EDIT: Yay I got the answer correct! Thank you soooo much!
 

1. What causes a rubber cord to oscillate?

The oscillation of a rubber cord is caused by the transfer of energy from a source, such as a hand pulling on the cord, to the cord itself. This energy causes the cord to stretch and then recoil, creating the oscillating motion.

2. How can I control the oscillation of a rubber cord?

The oscillation of a rubber cord can be controlled by adjusting the force and direction of the initial pull, as well as the length and thickness of the cord. Additionally, the surrounding environment, such as air resistance, can also affect the oscillation.

3. What factors affect the frequency of a rubber cord's oscillation?

The frequency of a rubber cord's oscillation is affected by the length, thickness, and tension of the cord, as well as the surrounding environment. A longer, thinner, and more tensioned cord will have a higher frequency, while a shorter, thicker, and less tensioned cord will have a lower frequency.

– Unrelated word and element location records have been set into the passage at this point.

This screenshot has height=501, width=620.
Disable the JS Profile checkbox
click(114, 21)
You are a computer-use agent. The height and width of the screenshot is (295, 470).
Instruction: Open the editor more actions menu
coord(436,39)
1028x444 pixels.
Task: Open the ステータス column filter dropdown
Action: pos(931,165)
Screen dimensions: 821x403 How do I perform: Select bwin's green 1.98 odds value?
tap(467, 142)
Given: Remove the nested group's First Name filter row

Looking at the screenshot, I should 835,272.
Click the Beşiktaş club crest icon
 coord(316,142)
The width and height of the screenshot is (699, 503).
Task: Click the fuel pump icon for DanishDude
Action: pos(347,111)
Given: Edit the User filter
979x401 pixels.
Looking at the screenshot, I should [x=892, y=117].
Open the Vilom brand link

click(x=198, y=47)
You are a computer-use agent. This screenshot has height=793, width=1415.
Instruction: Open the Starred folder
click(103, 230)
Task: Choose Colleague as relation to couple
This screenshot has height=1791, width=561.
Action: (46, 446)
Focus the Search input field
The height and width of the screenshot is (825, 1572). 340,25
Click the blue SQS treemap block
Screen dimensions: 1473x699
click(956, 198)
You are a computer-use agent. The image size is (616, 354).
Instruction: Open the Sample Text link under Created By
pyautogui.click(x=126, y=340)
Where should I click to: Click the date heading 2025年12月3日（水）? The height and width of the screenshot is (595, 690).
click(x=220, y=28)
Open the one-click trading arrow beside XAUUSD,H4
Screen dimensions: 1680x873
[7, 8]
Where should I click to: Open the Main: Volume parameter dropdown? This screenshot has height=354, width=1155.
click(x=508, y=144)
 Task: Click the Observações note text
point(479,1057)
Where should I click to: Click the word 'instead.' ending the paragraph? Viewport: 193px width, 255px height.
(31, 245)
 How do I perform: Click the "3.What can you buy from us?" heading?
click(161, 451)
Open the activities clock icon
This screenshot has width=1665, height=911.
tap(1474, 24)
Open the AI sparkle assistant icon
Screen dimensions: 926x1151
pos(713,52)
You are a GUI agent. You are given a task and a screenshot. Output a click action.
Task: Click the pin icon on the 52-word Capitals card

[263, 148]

4. How does the material of the rubber cord impact its oscillation?

The material of the rubber cord can impact its oscillation in several ways. A stiffer material will result in a faster and more rigid oscillation, while a more elastic material will result in a slower and more flexible oscillation. The density and weight of the material can also affect the oscillation.

5. Can the oscillation of a rubber cord be used for practical purposes?

Yes, the oscillation of a rubber cord can be harnessed for practical purposes such as in shock absorbers, musical instruments, and even energy harvesting devices. It can also be used to study the properties of materials and to demonstrate principles of physics.